→ **SELECTED EXTRACT**:

Wolves with high hunting threat get stressed out: study

Wolves in areas where the animals are heavily hunted experience social disruption and psychological stress, says a new study published in the scientific journal Functional Ecology.
Researchers found that wolves facing a greater hunting threat have higher levels of stress and reproductive hormones. (Dawn Villella/Associated Press)

Wolves in areas where the animals are heavily hunted experience social disruption and psychological stress, says a new study.

The study, published in the scientific journal Functional Ecology, involves scientists from B.C., Alberta and Israel who measured hormone levels in small tufts of wolf hair gathered in Alberta, Nunavut and the Northwest Territories.

Researchers found that wolves facing a greater hunting threat have higher levels of stress and reproductive hormones, which they say alters a wolf pack's elaborate social structure and might have evolutionary consequences.

Co-author and University of Calgary Prof. Marco Musiani said the hormonal changes could result in unintended increases in reproduction rates and altered genetic structure for the animals.

The Raincoast Conservation Foundation, whose researchers participated in the study, opposes B.C.'s grey wolf management plan, which was released this spring after a review of more than 2,500 public input submissions.

Raincoast's executive director Chris Genovali says the study highlights that lethal control programs should take psychological and social effects on animals into account, not just numbers.

→ **GIVEN INFORMATION**:
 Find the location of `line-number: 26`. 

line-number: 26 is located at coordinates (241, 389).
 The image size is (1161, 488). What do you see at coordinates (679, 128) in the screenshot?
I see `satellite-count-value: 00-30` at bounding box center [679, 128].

→ **WORK TO COMPLETE**:
Answer the following questions using the article on hunted wolves.
(a) In which scientific journal was the study published?
(b) In which places was the wolf hair gathered?
(c) How many public input submissions were reviewed before B.C.'s grey wolf management plan was released?

→ **ANSWER SECTION**:
(a) Functional Ecology
(b) Alberta, Nunavut and the Northwest Territories
(c) More than 2,500